_Task details_
Below this line is a listing that includes pictures. Copy exactly, and only, the lines from the one containing "The width and height of the screenshot is (623, 516)." through the one containing "Task: Click the yellow 03 Jul chart bar"; the pictures do not go in the copy.

_Data to process_
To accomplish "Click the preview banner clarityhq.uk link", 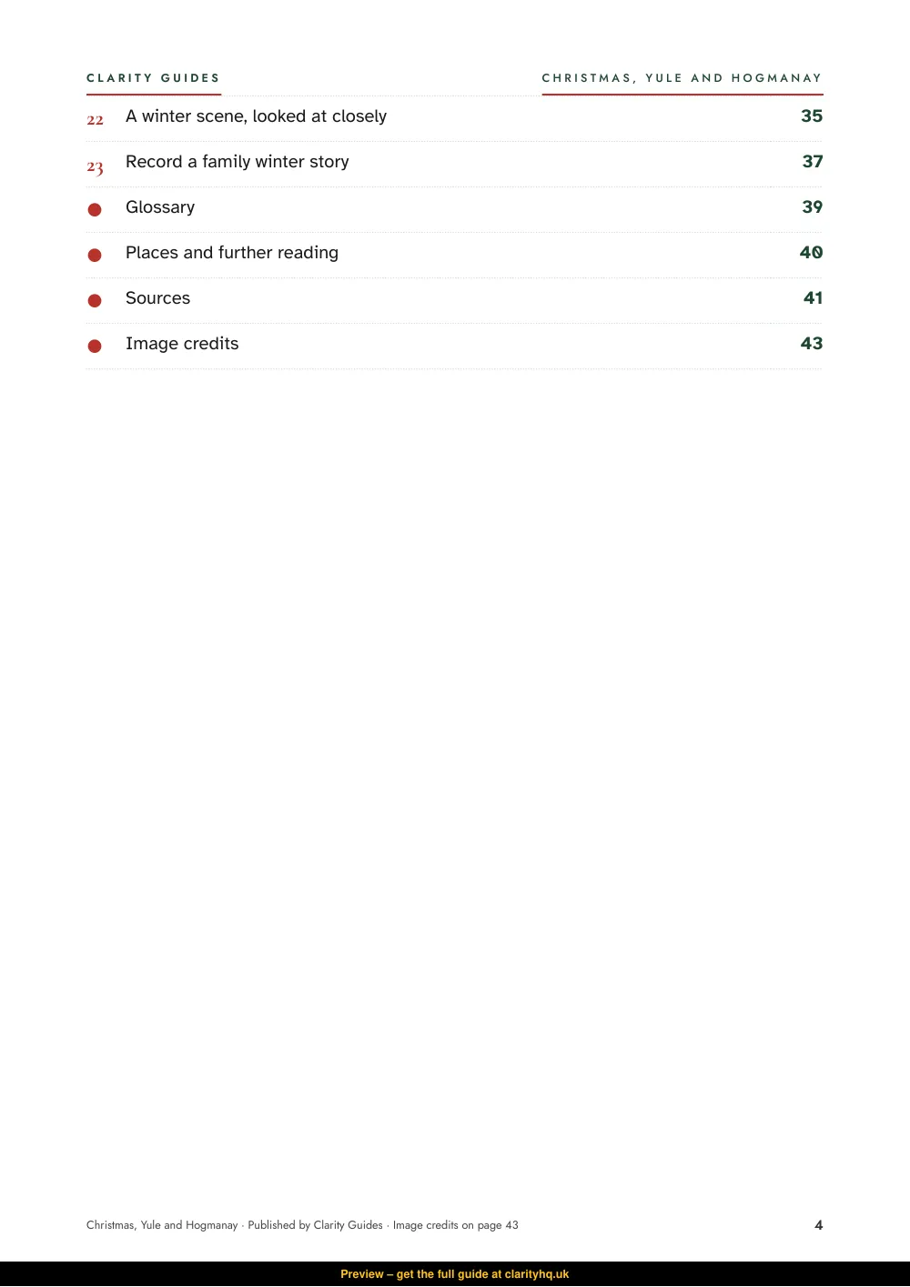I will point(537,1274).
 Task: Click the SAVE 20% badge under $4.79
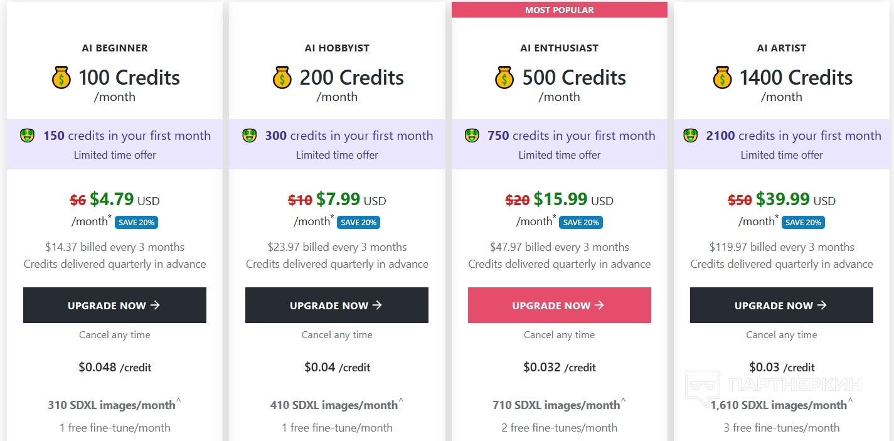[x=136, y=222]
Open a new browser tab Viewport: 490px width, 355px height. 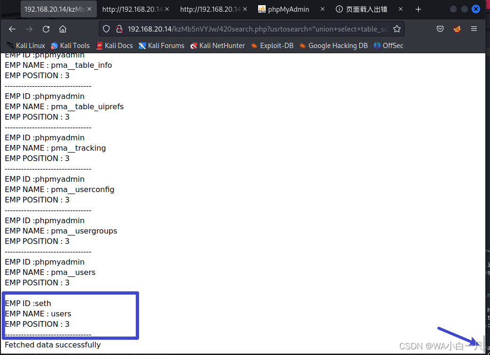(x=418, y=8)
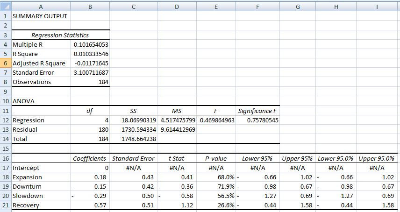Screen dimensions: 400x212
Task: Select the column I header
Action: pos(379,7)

--

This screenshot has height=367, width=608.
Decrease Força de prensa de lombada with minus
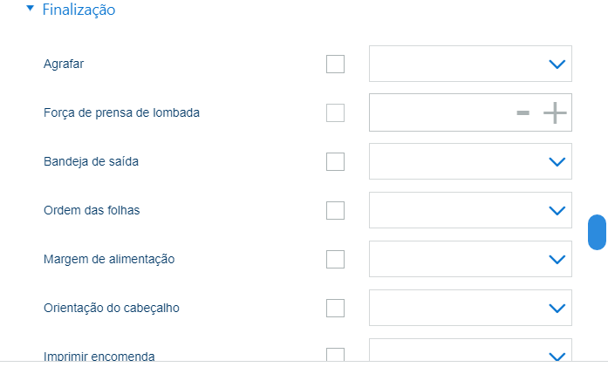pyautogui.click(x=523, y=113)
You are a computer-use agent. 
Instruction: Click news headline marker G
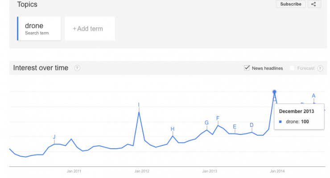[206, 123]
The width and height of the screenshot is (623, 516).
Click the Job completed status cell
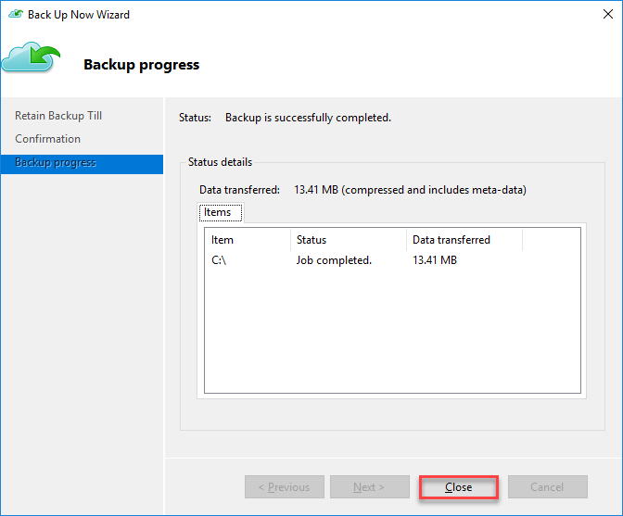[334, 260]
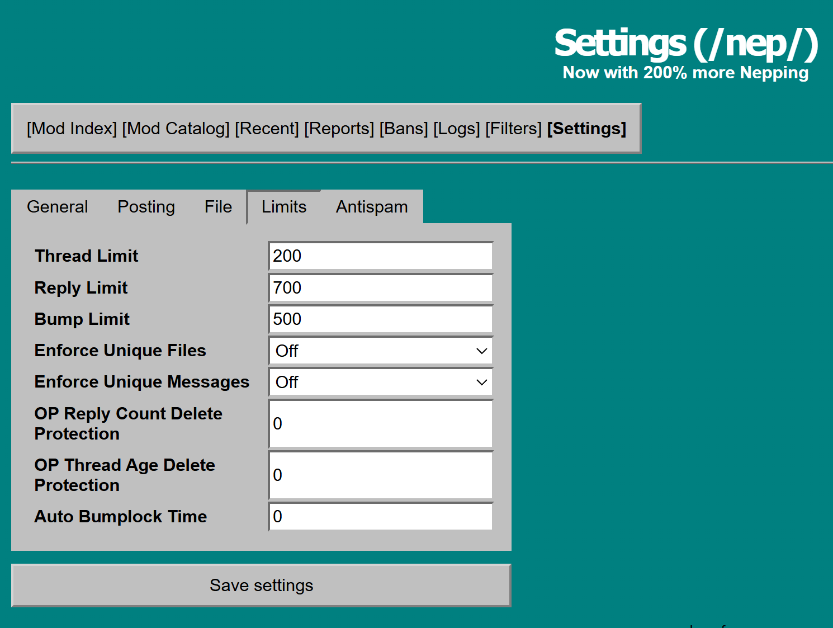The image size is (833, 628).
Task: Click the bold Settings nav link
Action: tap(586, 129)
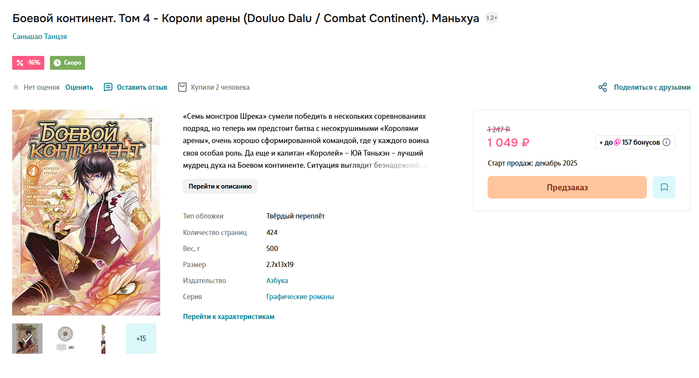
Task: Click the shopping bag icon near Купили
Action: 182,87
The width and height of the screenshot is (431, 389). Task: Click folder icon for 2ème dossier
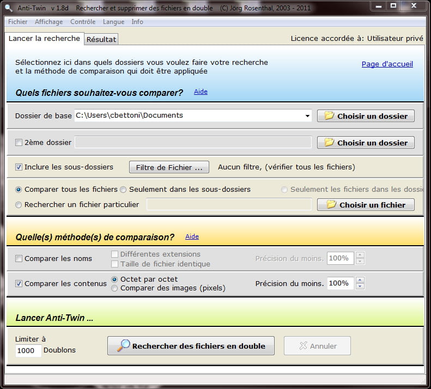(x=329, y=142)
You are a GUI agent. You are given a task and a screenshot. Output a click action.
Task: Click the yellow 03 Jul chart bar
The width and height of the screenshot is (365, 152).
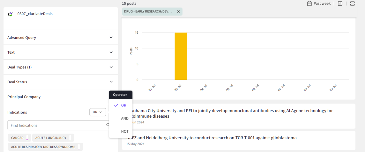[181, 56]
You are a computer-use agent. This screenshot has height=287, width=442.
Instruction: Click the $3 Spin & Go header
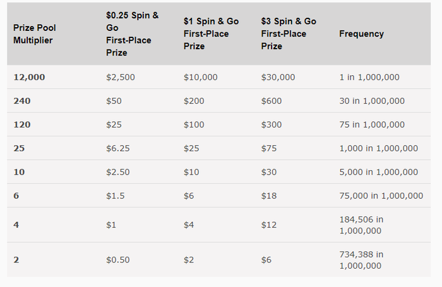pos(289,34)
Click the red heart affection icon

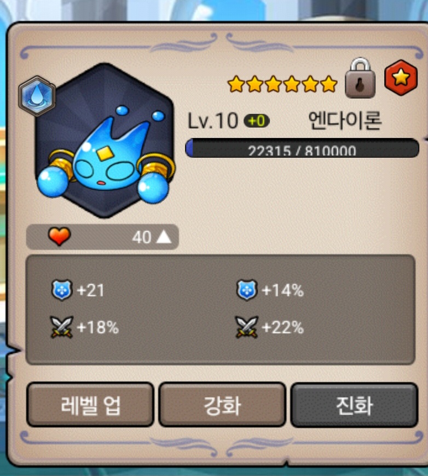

_Exercise output_
The width and height of the screenshot is (623, 516).
Click the Job completed status cell
[334, 260]
The image size is (833, 628).
Task: Click the bold Settings nav link
Action: tap(586, 129)
Task: Click the shopping bag icon near Купили
Action: 182,87
The width and height of the screenshot is (431, 389). Task: Click folder icon for 2ème dossier
(x=329, y=142)
You are a GUI agent. You are given a task and a screenshot. Output a click action.
Task: Click the yellow 03 Jul chart bar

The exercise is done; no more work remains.